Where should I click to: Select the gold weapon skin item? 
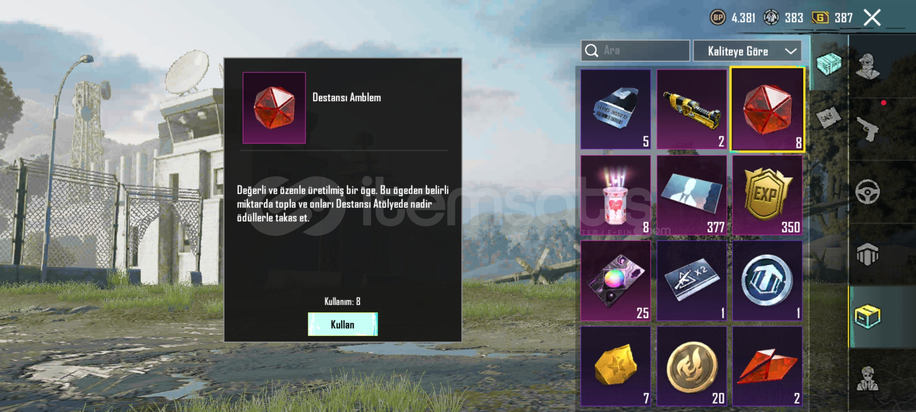pyautogui.click(x=692, y=109)
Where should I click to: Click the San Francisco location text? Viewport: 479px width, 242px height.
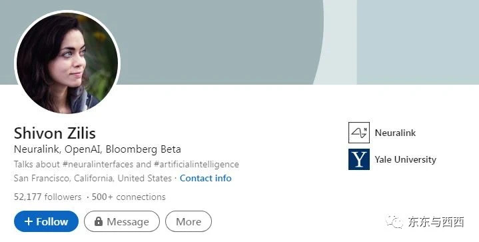(x=93, y=178)
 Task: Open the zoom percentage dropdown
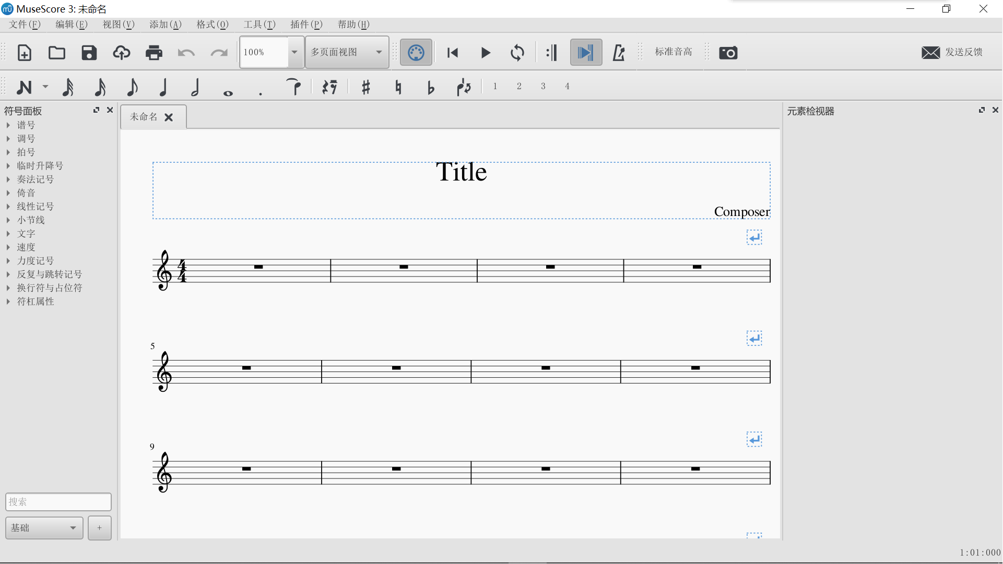pos(294,52)
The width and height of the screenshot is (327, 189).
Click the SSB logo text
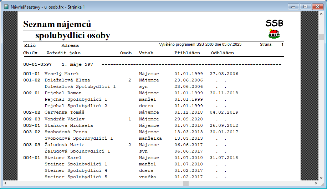pyautogui.click(x=274, y=23)
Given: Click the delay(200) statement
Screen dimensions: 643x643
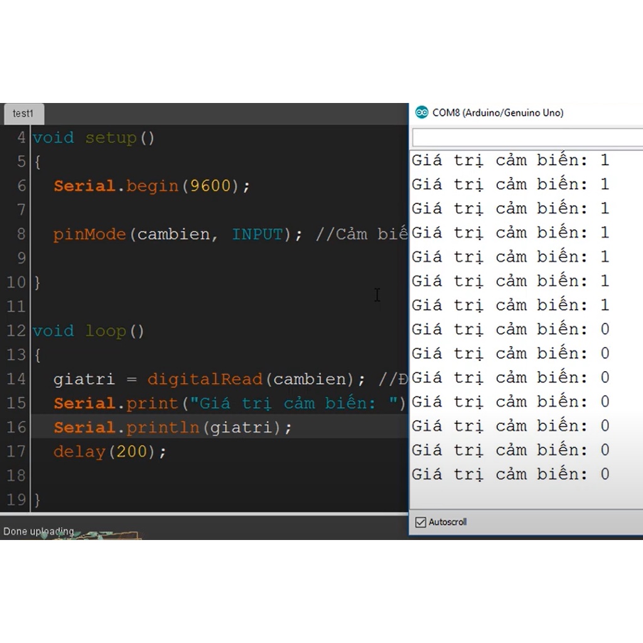Looking at the screenshot, I should click(x=109, y=451).
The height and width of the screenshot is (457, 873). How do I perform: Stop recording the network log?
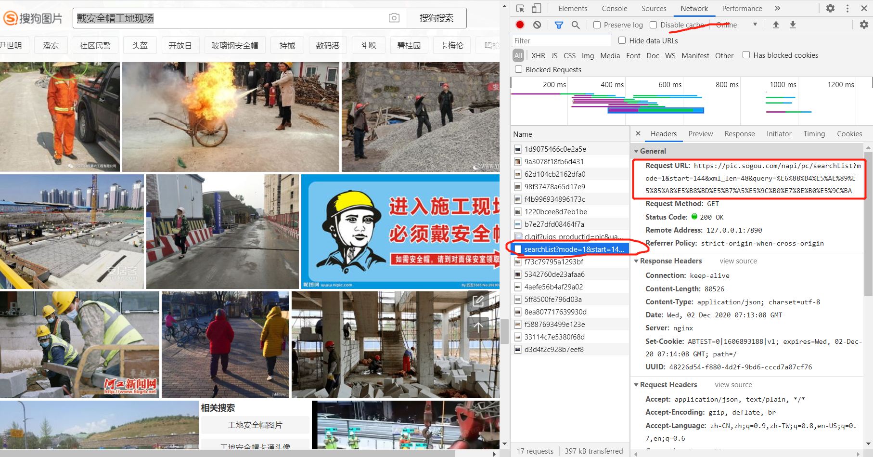[520, 25]
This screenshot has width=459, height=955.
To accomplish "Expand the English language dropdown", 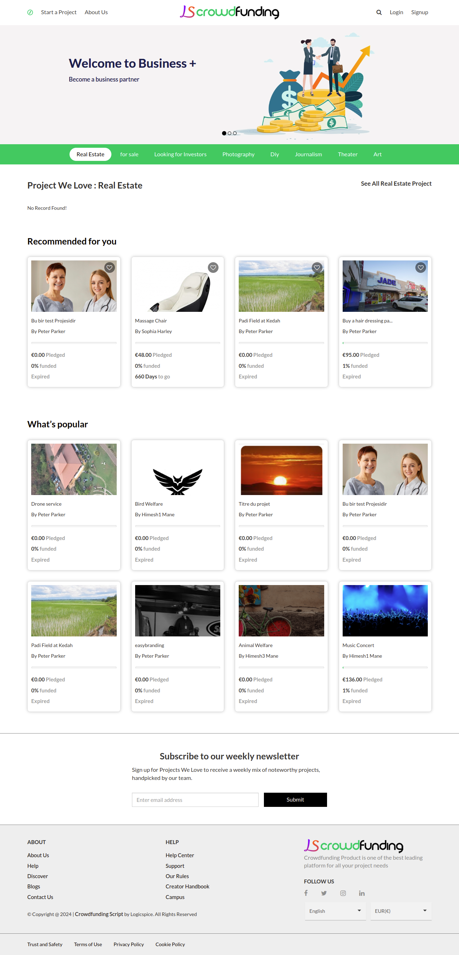I will (335, 911).

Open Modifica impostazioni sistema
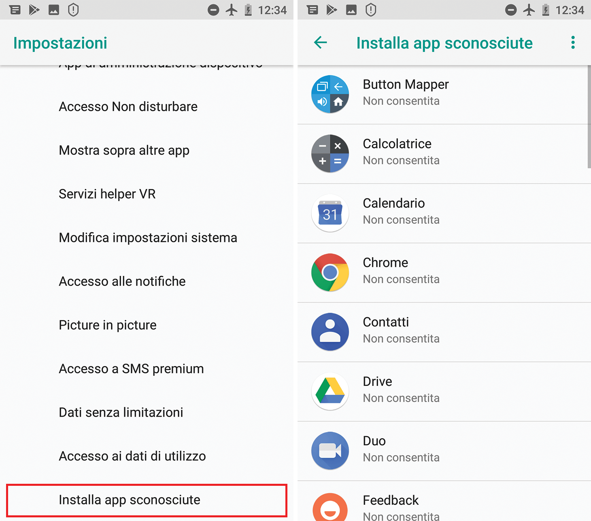click(147, 238)
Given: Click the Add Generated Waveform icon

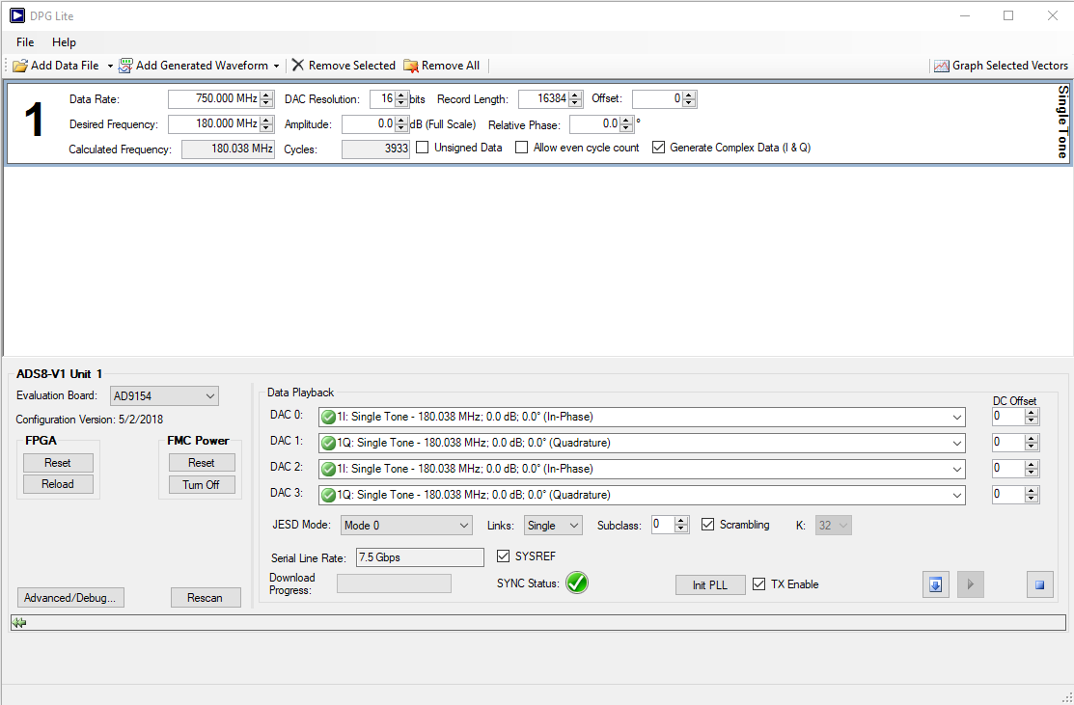Looking at the screenshot, I should coord(125,66).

--------------------------------------------------

**Exercise instructions:** Give the lines between the one containing "Open Modifica impostazioni sistema" and the end of the records, inclusive, as a JSON list of strings with one string per line. Omit blank lines and leave the pictures out.

**Problem solution:**
[
  "Open Modifica impostazioni sistema",
  "click(147, 238)",
  "Given: Click the Add Generated Waveform icon",
  "Looking at the screenshot, I should coord(125,66)."
]